Getting pregnant can be an amazing time in your life. You’re building your family and looking forward to having your child in your arms.
Unfortunately, some workplaces did not used to see pregnancy as a positive thing, so the Pregnancy Discrimination Act had to be put into place. The PDA makes it illegal to discriminate against a woman who is pregnant. This includes banning discrimination during the hiring process, when considering promotions or layoffs and with any other aspect of employment.
The Pregnancy Discrimination Act protects women with temporary disabilities
Sometimes, pregnancy makes it so that a woman cannot complete her job temporarily. This may be a result of the medical condition related to the pregnancy or because of childbirth. In that case, the employer must still treat her like any other temporarily disabled employee.
The employer may need to assign her to light duty tasks, to provide alternative assignments, to provide unpaid leave with job protection or to offer disability leave. Additionally, some impairments that come from pregnancy, like gestational diabetes, could fall under the protection of the Americans with Disabilities Act.
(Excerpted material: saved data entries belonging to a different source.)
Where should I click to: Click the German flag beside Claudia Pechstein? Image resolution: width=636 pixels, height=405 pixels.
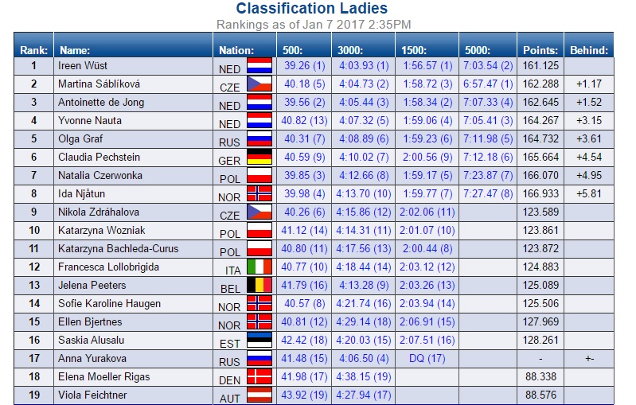click(259, 158)
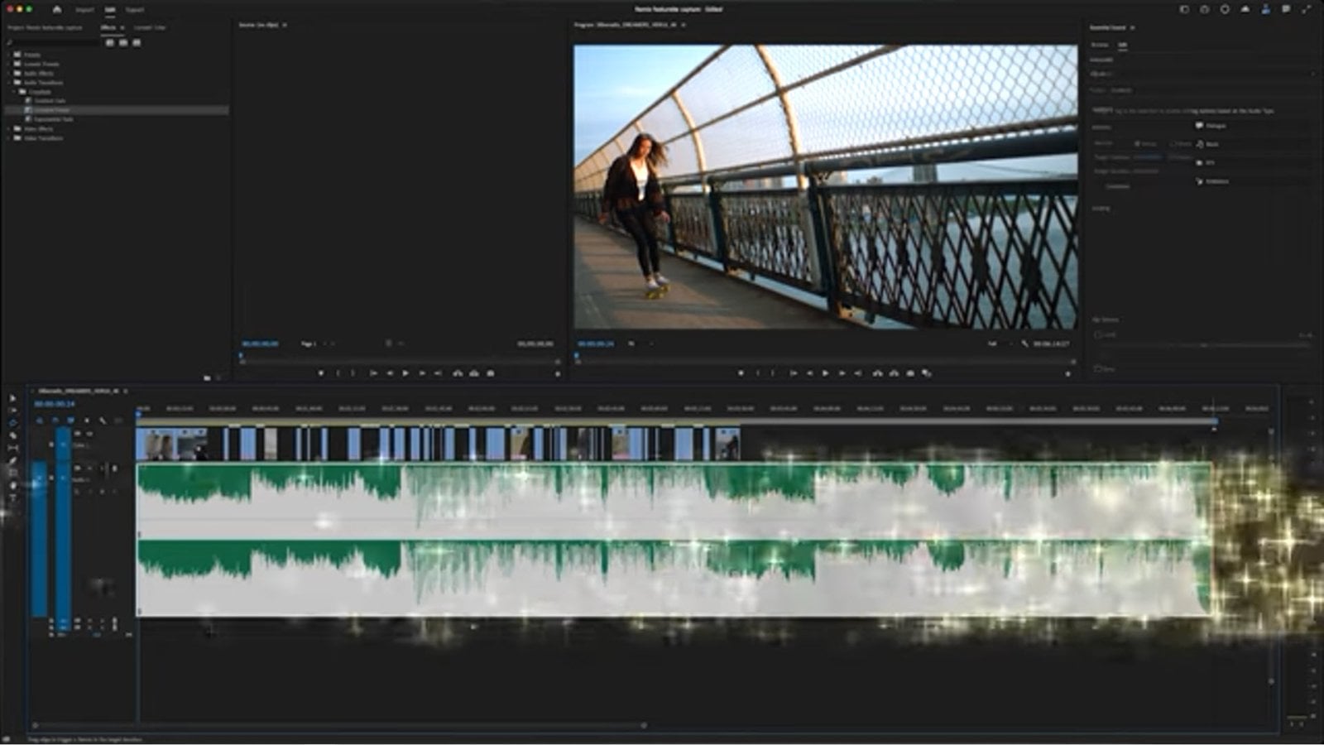The image size is (1324, 745).
Task: Click the timeline wrench settings icon
Action: (103, 421)
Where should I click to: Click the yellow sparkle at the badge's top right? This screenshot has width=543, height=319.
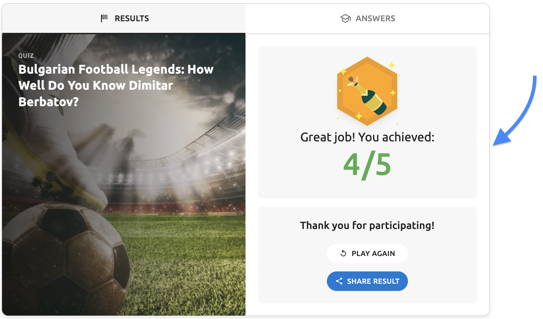click(x=392, y=65)
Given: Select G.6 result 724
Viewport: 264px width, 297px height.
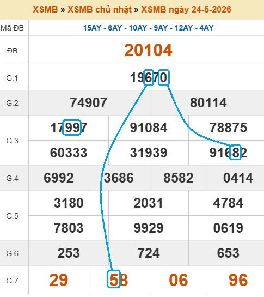Looking at the screenshot, I should [x=149, y=253].
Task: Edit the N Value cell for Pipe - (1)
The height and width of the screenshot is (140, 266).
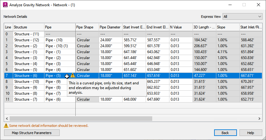Action: (x=181, y=52)
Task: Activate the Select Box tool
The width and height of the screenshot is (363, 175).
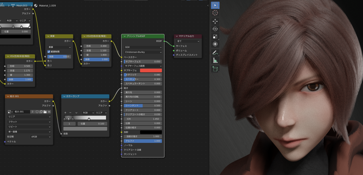Action: click(215, 5)
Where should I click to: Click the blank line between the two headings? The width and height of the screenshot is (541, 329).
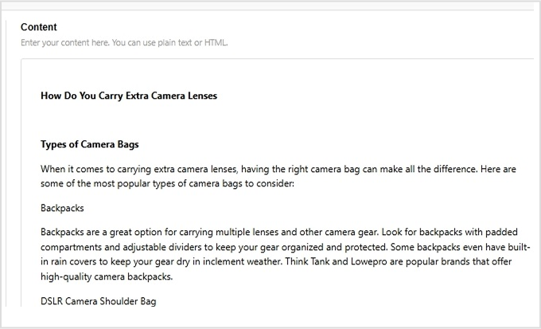pos(276,120)
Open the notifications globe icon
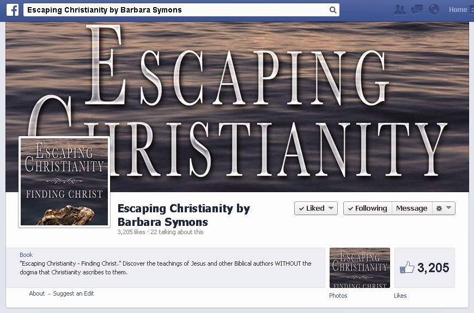Image resolution: width=474 pixels, height=313 pixels. point(434,10)
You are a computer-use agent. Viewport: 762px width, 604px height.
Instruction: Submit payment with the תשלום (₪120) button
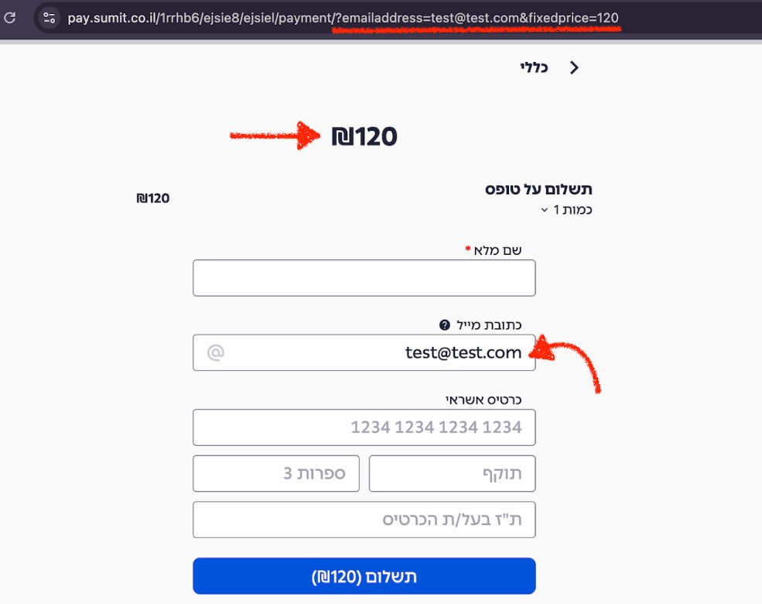tap(364, 576)
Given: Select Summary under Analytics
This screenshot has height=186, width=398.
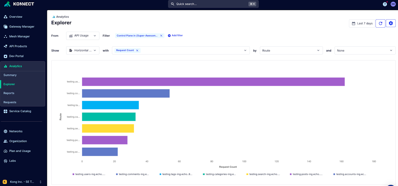Looking at the screenshot, I should pyautogui.click(x=10, y=75).
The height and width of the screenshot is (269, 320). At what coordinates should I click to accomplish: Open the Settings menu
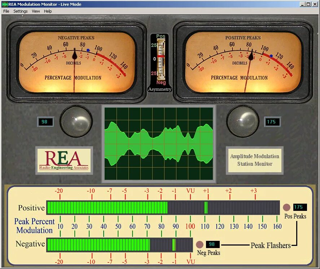click(x=20, y=11)
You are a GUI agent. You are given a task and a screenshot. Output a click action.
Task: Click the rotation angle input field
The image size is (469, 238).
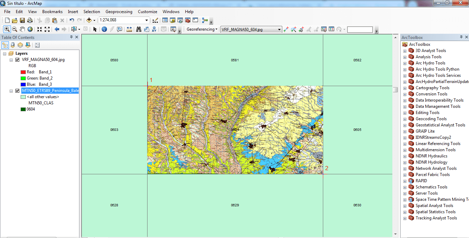[x=360, y=30]
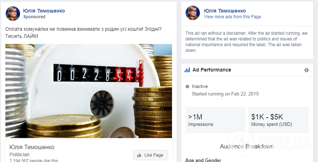Click the >1M Impressions box
The image size is (318, 162).
[x=215, y=120]
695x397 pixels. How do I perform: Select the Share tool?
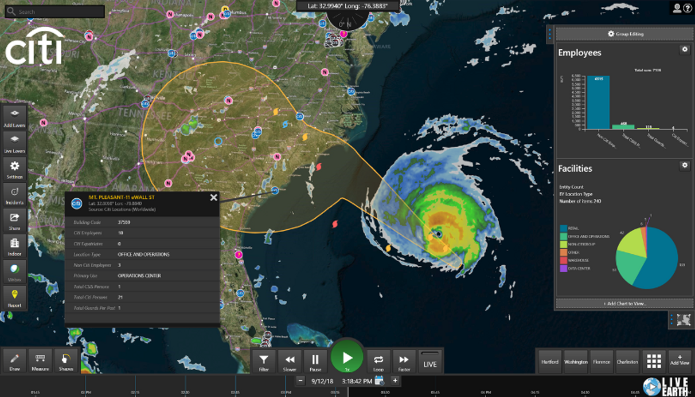[14, 220]

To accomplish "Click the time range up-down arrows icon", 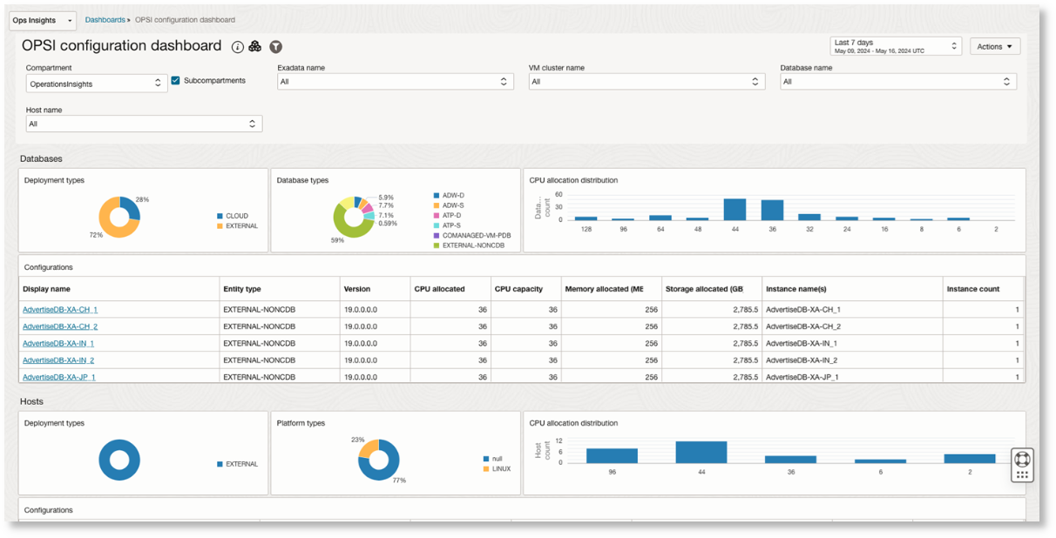I will [953, 46].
Employers need to provide reasonable accommodations for workers with disabilities, such as providing more regular meal breaks or making arrangements to allow the employee to work from home.
Harassment of pregnant women is not allowed
Remember that the harassment of pregnant women is not allowed. No one should be mocking you, making jokes at your expense, threatening you or otherwise making you feel intimidated for being pregnant while at work.
Pregnancy discrimination causes an offensive, hostile work environment, which is not allowed by law. If this happens to you, you do have a right to talk to the human resources department to report the harassment. If it doesn’t stop, then you may want to talk to your attorney about your legal options.
Pregnancy should not mean that you have to put up with being treated differently. If you are putting up with an unfair work environment, weren’t promoted because you wanted a family or faced other unfair discrimination, you need to speak up and look into your legal rights and options moving forward.